Como o dia estava hiper mega ensolarado e fazia um calor de 26 graus em pleno inverno de Sampa, resolvemos compartilhar um vinho branco. Pedimos então o Cruz Alta, um sauvignon blanc safra 2014 produzido em Mendoza, na Argentina. Aromático e bem refrescante, o vinho foi servido na temperatura certa e valorizou maravilhosamente nossa refeição.

Foto: Simone Catto

Para começar, pedimos a porção de Medalhas de tapioca com mel de tabasco, deliciosa e bem servida. As tapiocas chegaram à mesa com uma textura e consistência incríveis. Uma iguaria para se comer de joelhos!
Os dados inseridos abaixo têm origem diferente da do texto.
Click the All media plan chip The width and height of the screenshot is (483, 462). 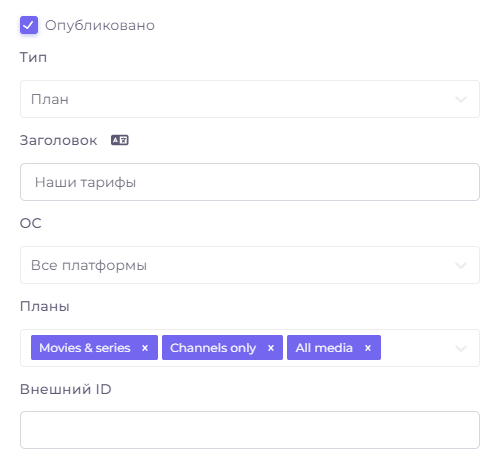tap(324, 348)
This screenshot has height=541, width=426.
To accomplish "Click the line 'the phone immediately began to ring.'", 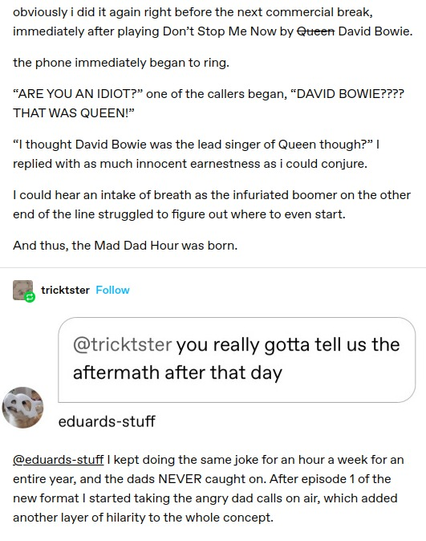I will (121, 63).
Medalhas de tapioca com mel de tabasco (R$ 24): um desbunde de boas!!! - Foto: Simone Catto

Eu não queria comer nada pesado nesse dia quente, então escolhi a Salada Tropical, que leva folhas verdes, manga, camarão, trigo e cevada em grãos, gergelim e espetinho de camarão ao vinagrete de maracujá. Os camarões no espetinho estavam bem feitos e a salada fresquinha, supernutritiva e com um tempero gostoso. Delícia!

Minha Salada Tropical (R$ 48) também fez bonito! - Foto: Simone Catto

O outro pedido da mesa foi o spaghettini com lula ao alho e óleo, vinho branco, presunto cru e agrião (R$ 50). Também agradou cem por cento. E para finalizar uma refeição tão agradável em companhia idem, só faltava... o cafezinho!!! E ele chegou saboroso e bem tirado.

O cafezinho deu o toque final de sabor em uma ótima refeição! - Foto: Simone Catto

O restaurante tem um horário de funcionamento bem extenso, mas ouvi falar que, futuramente, a ideia é que funcione 24 horas. Tomara! 

Se você quiser conferir, o BOSSA fica na Al. Lorena, 2.008 - Jardim Paulista. Tel.: 3064-4757 – www.bossarestaurantebarestudio.com.br. Abre de segunda a quarta das 12h às 24h, quinta a sábado das 12h às 3h, e domingo das 12h às 23h. Tem 70 lugares. E para quem confia, há serviço de valet no local (R$ 20).